Bilan international : victoires de l’extrême droite aux élections locales allemandes
Le parti populiste de droite récemment formé Freie Wahler a obtenu environ 15 pour cent des voix.
La droite et l’extrême droite se réjouissent après les élections régionales clés en Allemagne le week-end dernier. Les électeurs ont puni les trois partis du gouvernement national de coalition dirigé par le centre gauche : le SPD de type travailliste, les Verts et le FDP, les libéraux pro-entreprises. Le parti de gauche Die Linke a été anéanti.
Un quart des électeurs allemands avaient le droit de voter aux élections régionales en Hesse et en Bavière. Dans les deux cas, la CDU/CSU conservatrice, les populistes de droite et l’AfD – qui comprend les nazis – sont nés de la colère face à la crise économique et sociale croissante de l’Allemagne.
En Hesse, l’AfD a augmenté ses voix pour obtenir 18 pour cent des voix, ce qui en fait probablement le troisième parti en importance. Cela signifie que l’extrême droite a désormais quitté ses bastions à l’Est. En Bavière, que le parti conservateur CSU dirige sans interruption depuis 1946, le parti a connu ses pires résultats depuis des générations. Le principal bénéficiaire a été le parti populiste de droite Freie Wahler.
Le parti récemment formé a obtenu environ 15 pour cent des voix, faisant appel à ceux qui se radicalisent à droite, mais craignant le nazisme de l’AfD. Le SPD au pouvoir est tombé à un taux catastrophique de 8 pour cent.

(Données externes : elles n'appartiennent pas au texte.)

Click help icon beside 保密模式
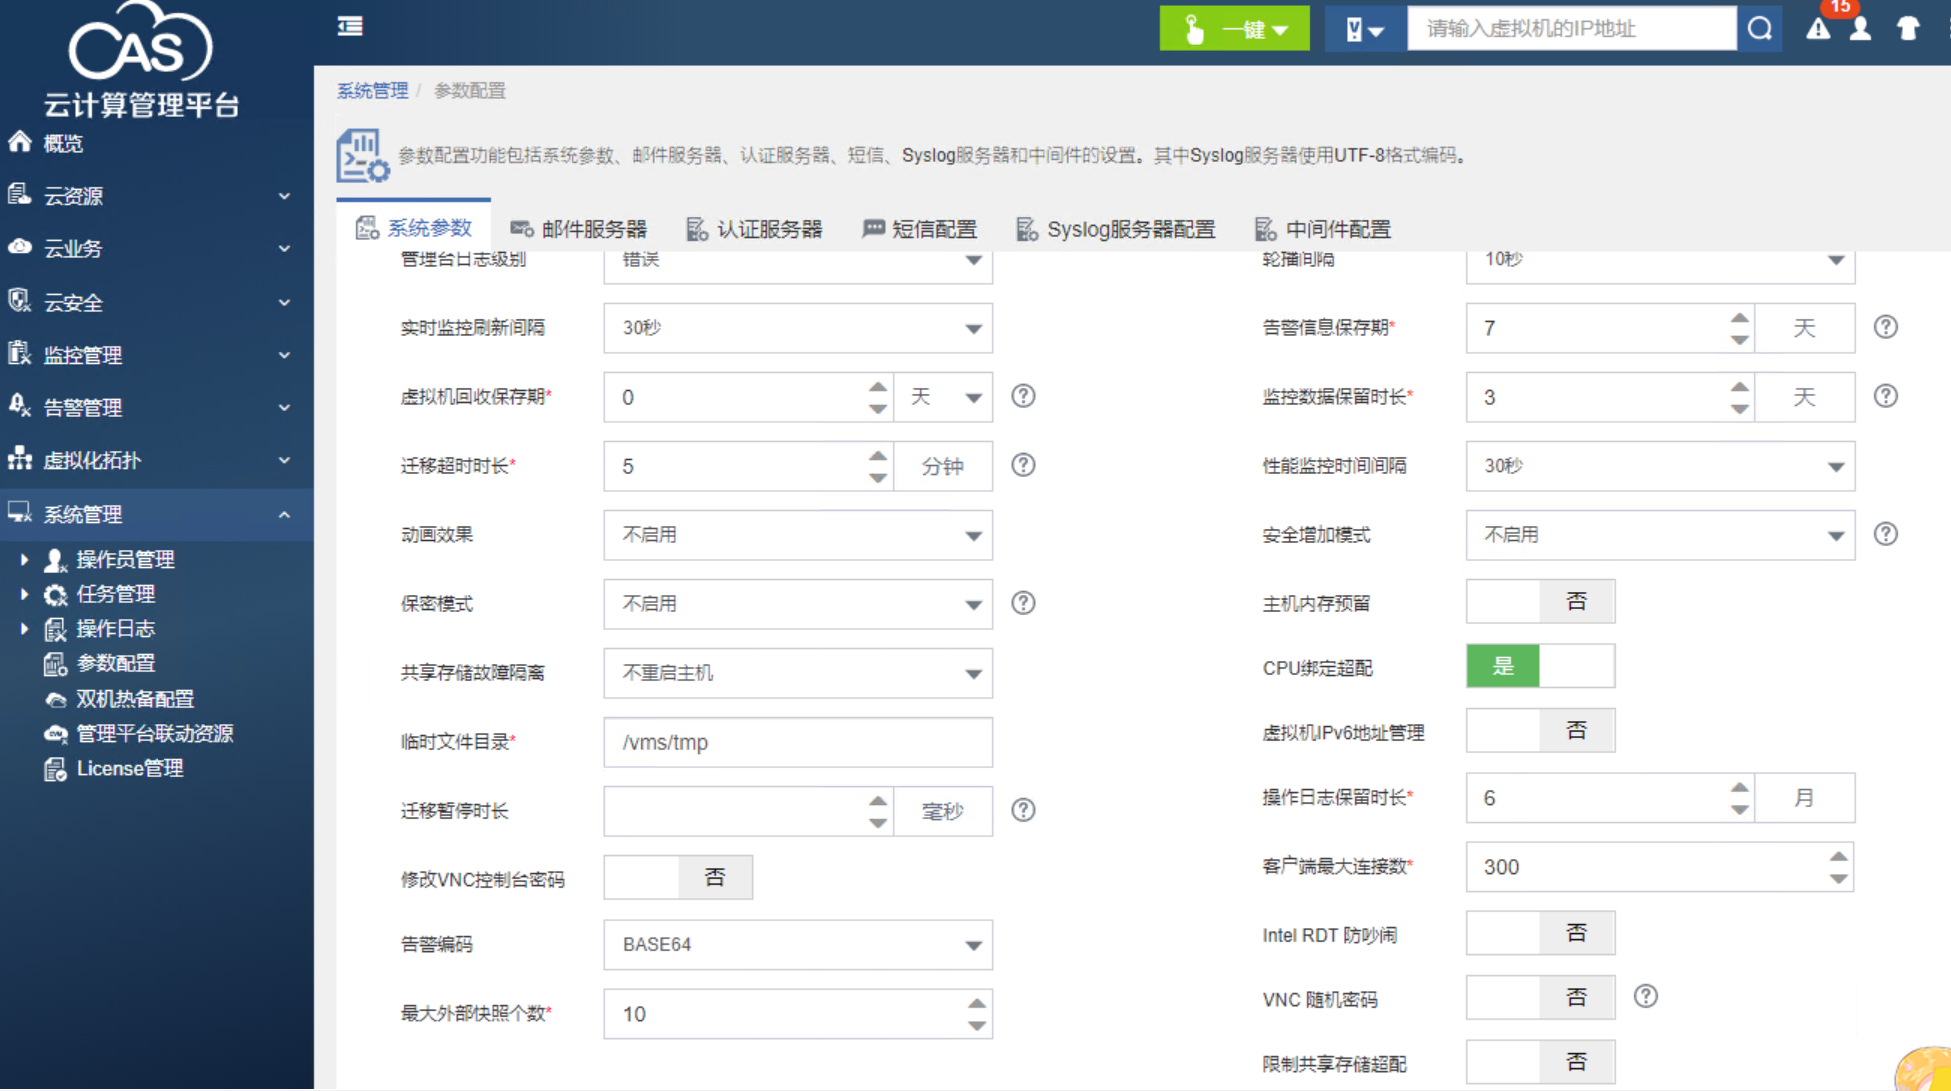 coord(1023,603)
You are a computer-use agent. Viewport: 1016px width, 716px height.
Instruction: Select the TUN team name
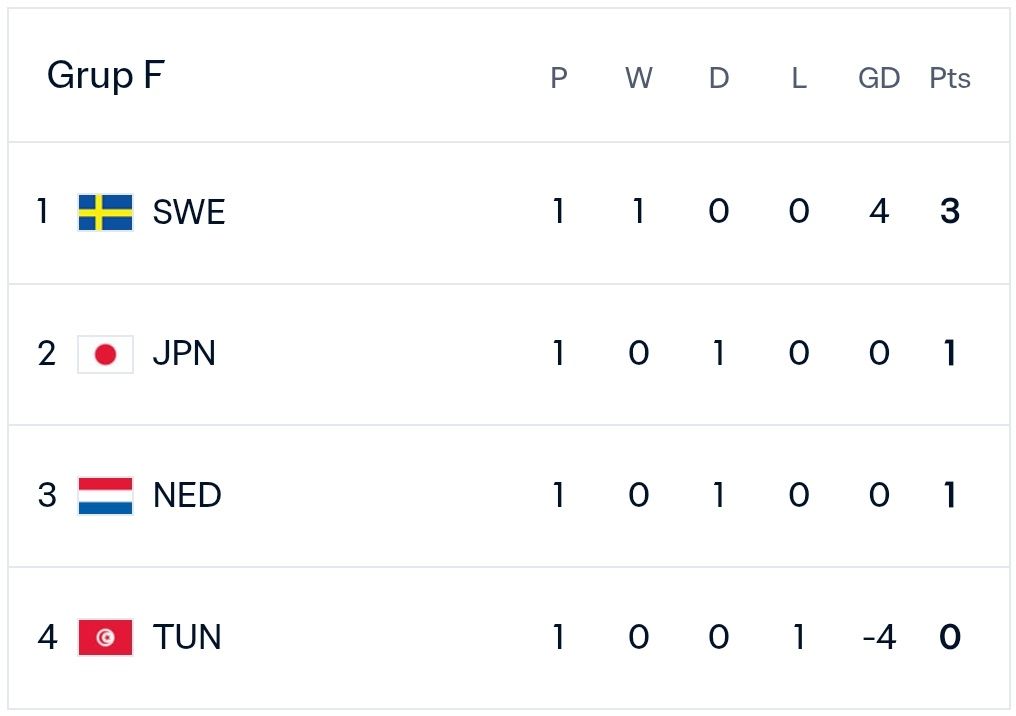pyautogui.click(x=187, y=637)
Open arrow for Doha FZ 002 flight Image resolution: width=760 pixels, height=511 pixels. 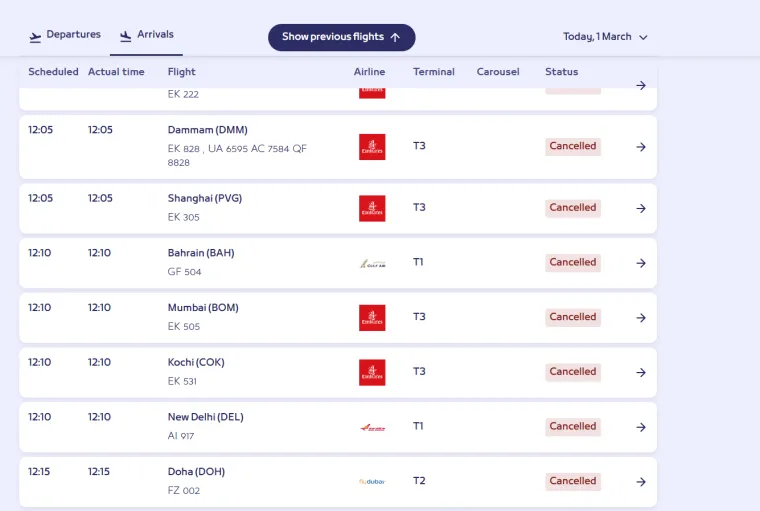[x=641, y=482]
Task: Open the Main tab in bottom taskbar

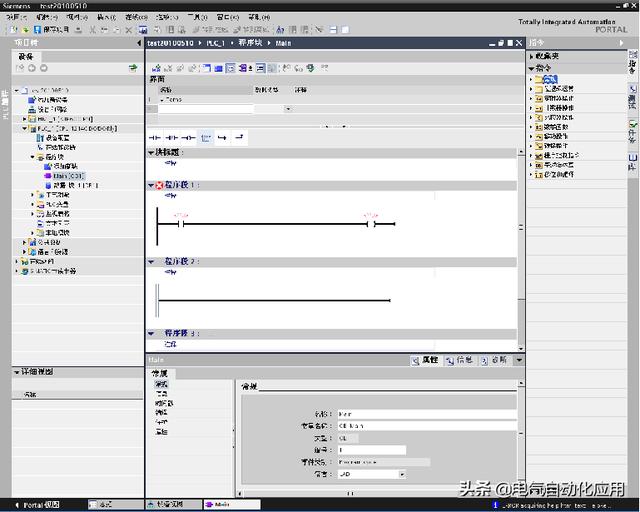Action: tap(232, 505)
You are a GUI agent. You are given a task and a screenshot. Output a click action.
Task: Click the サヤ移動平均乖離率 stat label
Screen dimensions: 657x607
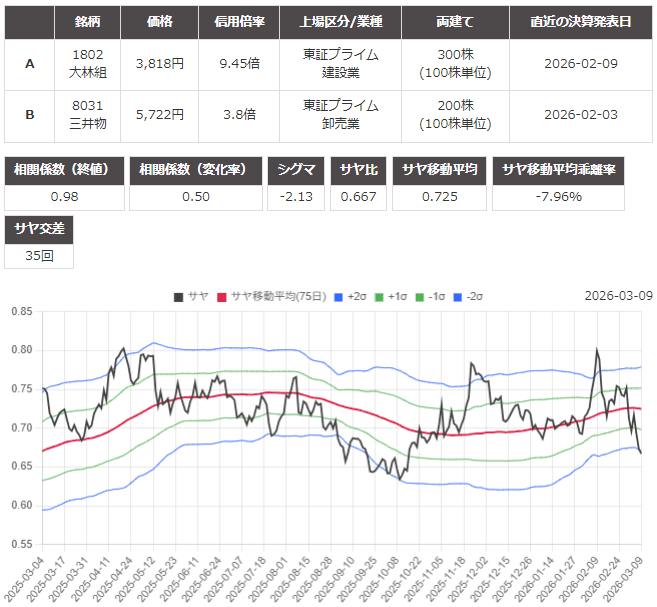tap(559, 170)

L’économie allemande est en chute libre, en partie à cause de la forte hausse des coûts de l’énergie qui a suivi la guerre en Ukraine.
Mais la question de l’immigration a été un paratonnerre pour la droite et l’extrême droite. Tous les principaux partis et les grands médias traitent les réfugiés comme une menace qui doit être gérée. Cela a créé un climat dans lequel les racistes peuvent prospérer.
Les syndicats manifestent contre le gouvernement italien
Quelque 200 000 personnes sont descendues dans les rues de Rome samedi dernier pour protester contre le gouvernement fasciste italien. La centrale syndicale CGIL a convoqué la première grande manifestation nationale depuis l’arrivée au pouvoir de Giorgia Meloni.
Des personnes provenant de diverses organisations ont rempli la Piazza San Giovanni pour soutenir la protestation du syndicat. Le gouvernement tente d’imposer une décentralisation administrative des compétences vers les régions italiennes. Il s’agit d’une revendication clé à long terme de l’un des membres de la coalition, la Ligue d’extrême droite.
Défendre la Constitution était la revendication officielle de la manifestation. Mais dans la pratique, tout était couvert, depuis les soins de santé, les augmentations de salaires et l’éducation jusqu’à la sécurité de l’emploi et la guerre en Ukraine.
Les médias italiens se sont concentrés sur une infime minorité en utilisant des chants sexistes à l’encontre de Meloni. Mais des cris bien plus répétés de « grève, grève, grève » remplissaient la place. Le leader de la CGIL, Maurizio Landini, a déclaré qu’« il n’exclut rien » dans sa résistance au gouvernement.